According to Schnabel's account, Kennett was initially told by "Bill O'Donnell" that the sessions were completely wrong. The next weekend, Kennett reportedly happened to be driving in the area of the initial target (a cabin) and saw signs of a secret military base. He later asked an official he knew if there was such a base in the area, after which Kennett and the SRI team were reportedly investigated by the Defense Investigative service. (Schnabel, 1997, 111-2)

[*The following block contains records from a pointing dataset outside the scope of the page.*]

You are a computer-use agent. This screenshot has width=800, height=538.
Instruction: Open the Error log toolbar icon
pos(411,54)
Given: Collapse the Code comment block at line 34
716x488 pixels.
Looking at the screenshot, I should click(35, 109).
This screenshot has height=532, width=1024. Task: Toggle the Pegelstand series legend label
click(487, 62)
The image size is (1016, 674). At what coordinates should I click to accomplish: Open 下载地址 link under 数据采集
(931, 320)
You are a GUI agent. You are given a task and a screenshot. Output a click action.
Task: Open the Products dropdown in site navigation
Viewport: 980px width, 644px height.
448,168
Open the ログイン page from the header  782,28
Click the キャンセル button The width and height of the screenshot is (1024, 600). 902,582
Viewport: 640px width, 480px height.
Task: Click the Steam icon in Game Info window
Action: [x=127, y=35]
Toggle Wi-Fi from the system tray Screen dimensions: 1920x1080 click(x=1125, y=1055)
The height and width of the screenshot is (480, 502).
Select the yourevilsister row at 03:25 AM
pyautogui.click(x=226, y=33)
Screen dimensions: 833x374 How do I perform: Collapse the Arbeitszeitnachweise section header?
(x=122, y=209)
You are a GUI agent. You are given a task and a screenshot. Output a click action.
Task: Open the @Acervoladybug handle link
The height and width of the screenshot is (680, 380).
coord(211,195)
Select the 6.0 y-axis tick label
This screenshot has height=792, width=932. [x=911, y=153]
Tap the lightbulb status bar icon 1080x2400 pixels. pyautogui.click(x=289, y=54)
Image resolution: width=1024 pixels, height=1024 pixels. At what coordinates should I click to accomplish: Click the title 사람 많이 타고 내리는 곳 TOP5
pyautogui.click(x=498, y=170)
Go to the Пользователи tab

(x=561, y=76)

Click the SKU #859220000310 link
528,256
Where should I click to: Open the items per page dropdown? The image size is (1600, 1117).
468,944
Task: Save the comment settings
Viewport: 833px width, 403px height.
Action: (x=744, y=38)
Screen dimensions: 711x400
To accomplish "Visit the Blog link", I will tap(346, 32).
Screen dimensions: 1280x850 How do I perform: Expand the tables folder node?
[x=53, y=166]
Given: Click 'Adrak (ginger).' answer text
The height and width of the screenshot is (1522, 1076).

- Schnabel's account leaves out how Kennett would even know enough details to be able to confirm the experiment's accuracy. The intelligence community is heavily compartmentalized, especially between agencies. Given that Kennett was investigated and treated with hostility merely for asking if there was a base in the general area, I tend to doubt that he was given a detailed map and a list of secret codewords. It may very well be the case that Kennett and/or Puthoff inferred the accuracy of the sessions by the intensity of the Pentagon's investigation, rather than an actual confirmation of the facts.
- However, according to a CIA report quoted by Puthoff (Puthoff, 1997): "Two subjects targeted on the site, a sensitive installation. One subject drew a detailed map of the building and grounds layout, the other provided information about the interior including codewords, data subsequently verified by sponsor sources"
- Reportedly, this experiment attracted the attention of other government agencies, including the Navy and NASA. These agencies did not independently confirm the results, but relied on the word of SRI, the CIA, and the NSA. (Wilhelm, 1977)
In my opinion, there is quite a bit of misinformation surrounding this experiment on the part of SRI and/or the CIA. While some of the inconsistencies might be attributed to the secrecy surrounding the site and the project as a whole, presenting this experiment to the public and to other agencies indicates to me that SRI and/or the CIA had another agenda.